● **EXERCISE REQUIREMENTS**
Reproduce the entries below word for word, starting at the line that contains "You are a GUI" and continuing through the last entry. Leave the pictures out.

--- START INPUT RECORDS ---

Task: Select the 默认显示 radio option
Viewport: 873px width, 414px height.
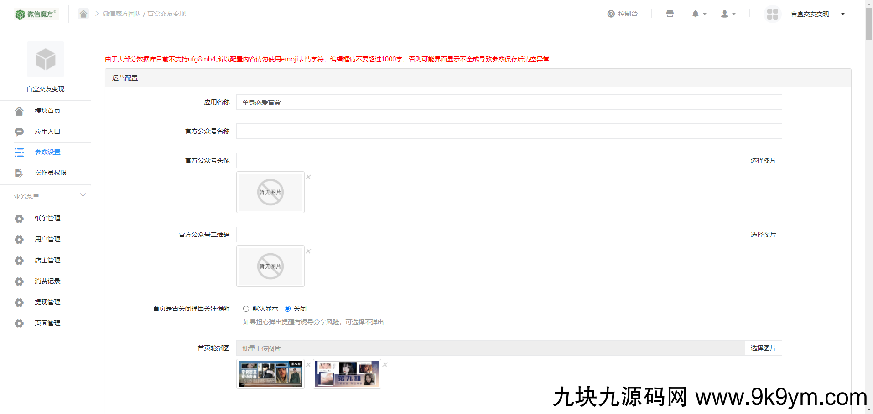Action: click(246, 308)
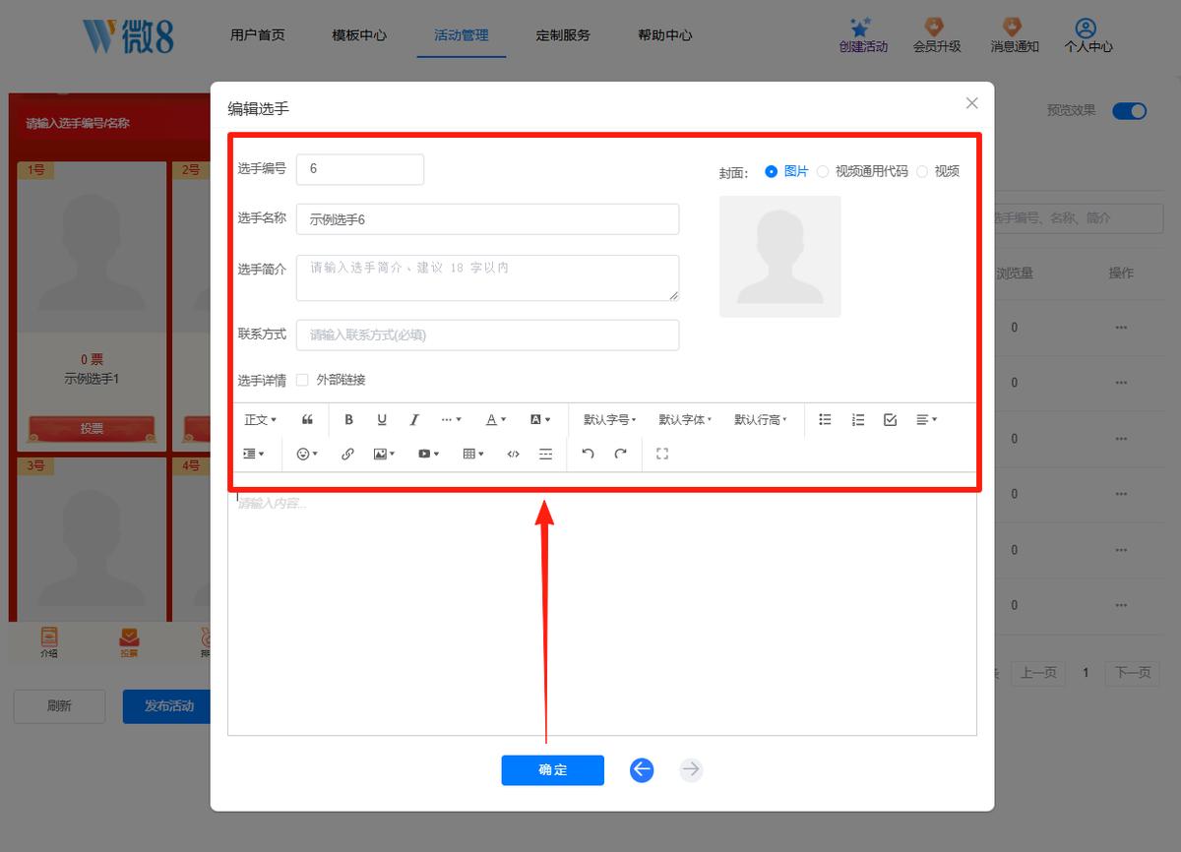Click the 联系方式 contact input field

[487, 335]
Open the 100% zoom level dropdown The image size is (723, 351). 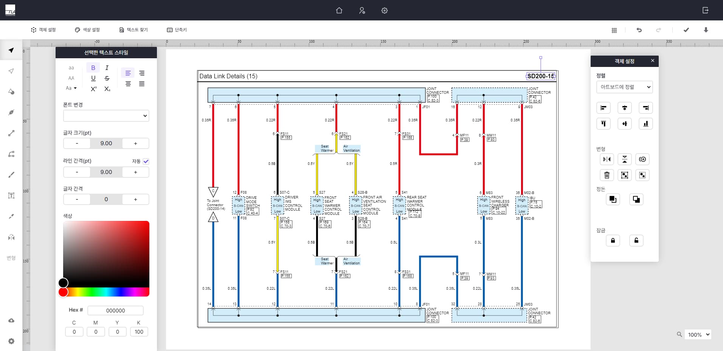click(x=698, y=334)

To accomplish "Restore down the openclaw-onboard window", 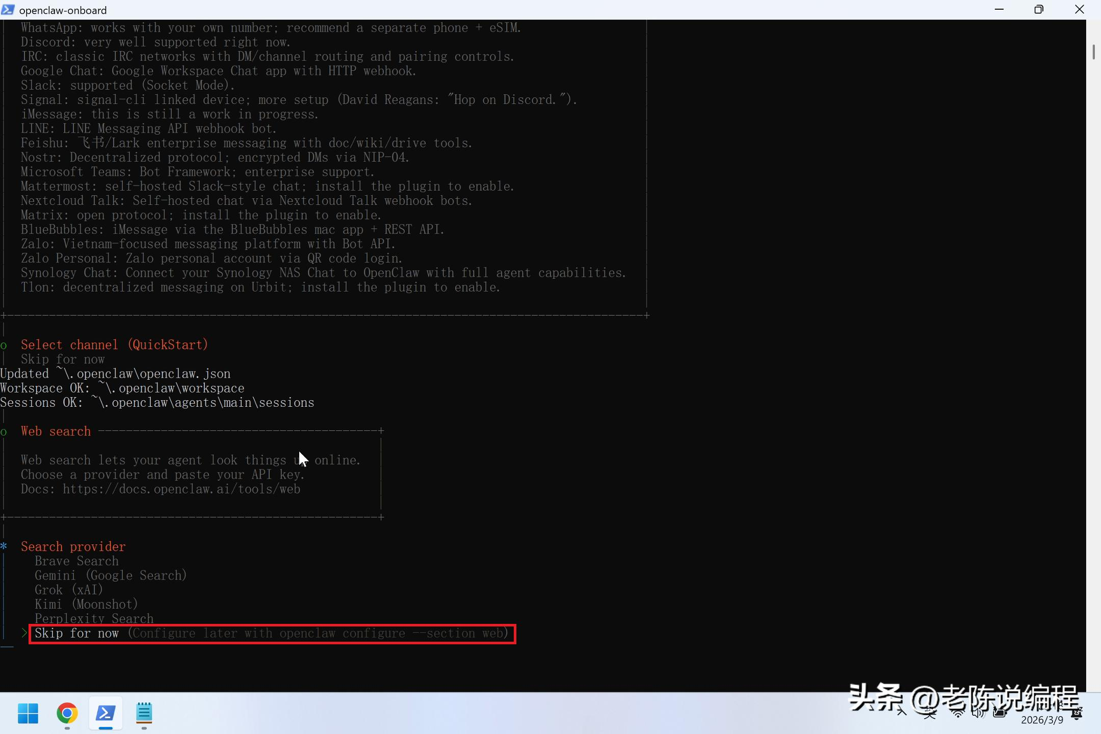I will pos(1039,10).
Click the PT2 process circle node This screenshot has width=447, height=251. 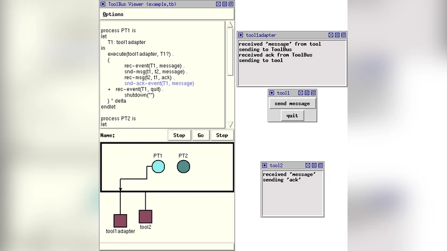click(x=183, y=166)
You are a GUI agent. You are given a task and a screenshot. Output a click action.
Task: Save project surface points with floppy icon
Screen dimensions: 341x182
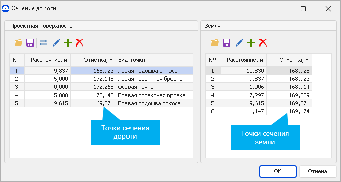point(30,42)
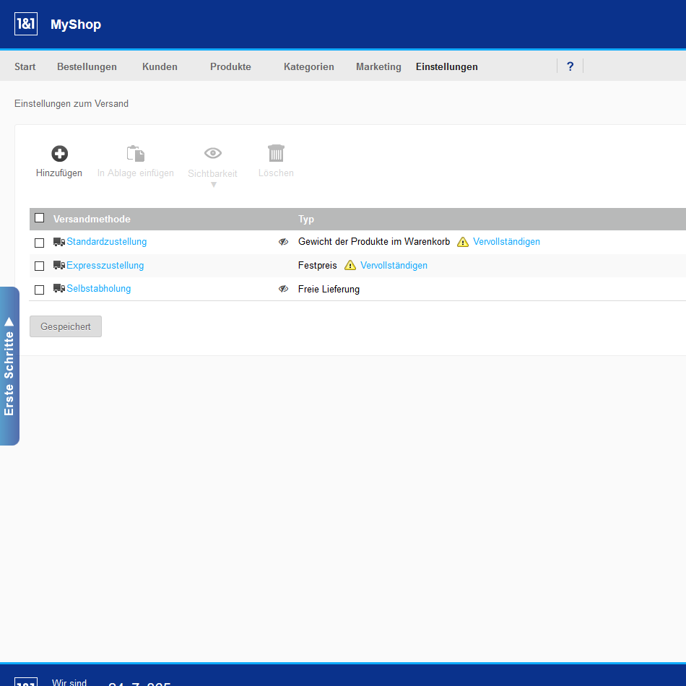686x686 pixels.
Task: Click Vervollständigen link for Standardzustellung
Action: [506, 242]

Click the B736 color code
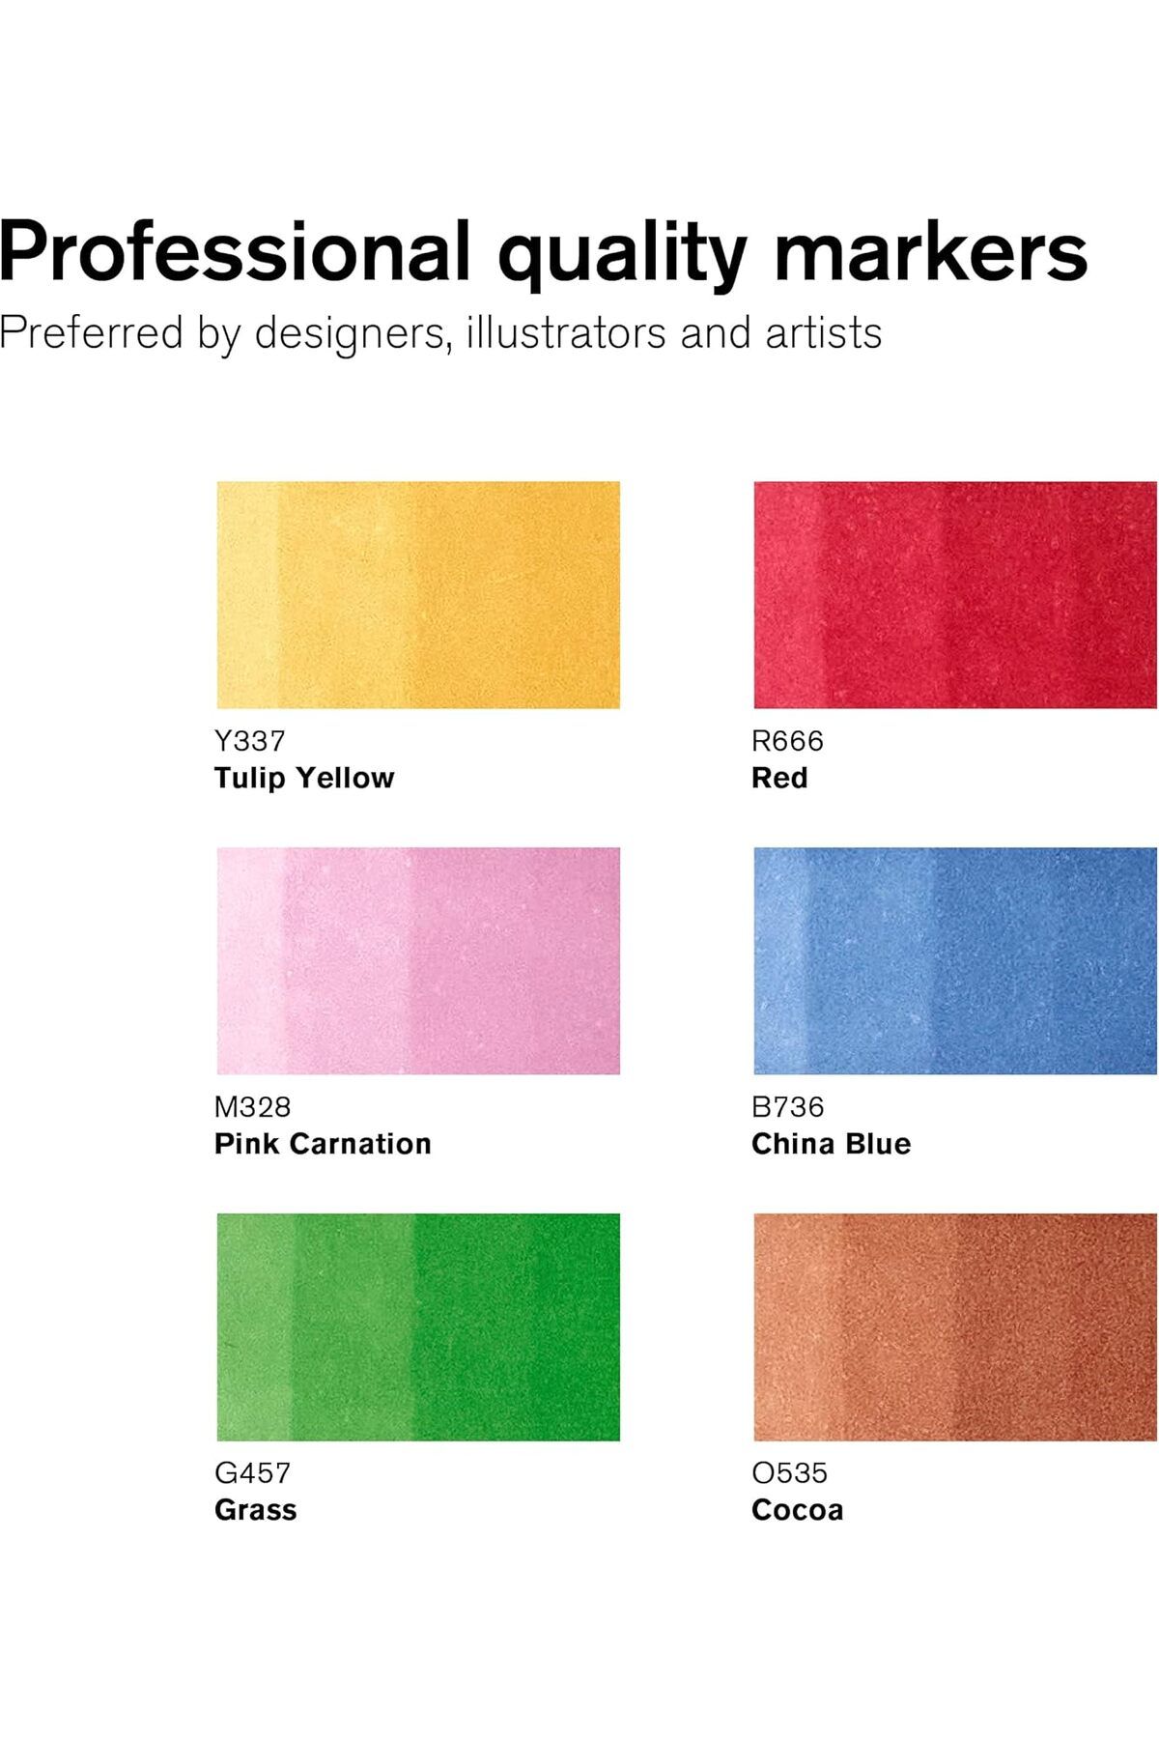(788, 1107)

--- END INPUT RECORDS ---

● **ANSWER FOR THIS EXERCISE**
You are a GUI agent. You are given a task and a screenshot. Output a click action.
Task: Save project surface points with floppy icon
Screen dimensions: 341x182
point(30,42)
686x686 pixels.
Task: Click Vervollständigen link for Standardzustellung
Action: [506, 242]

Click the B736 color code
(788, 1107)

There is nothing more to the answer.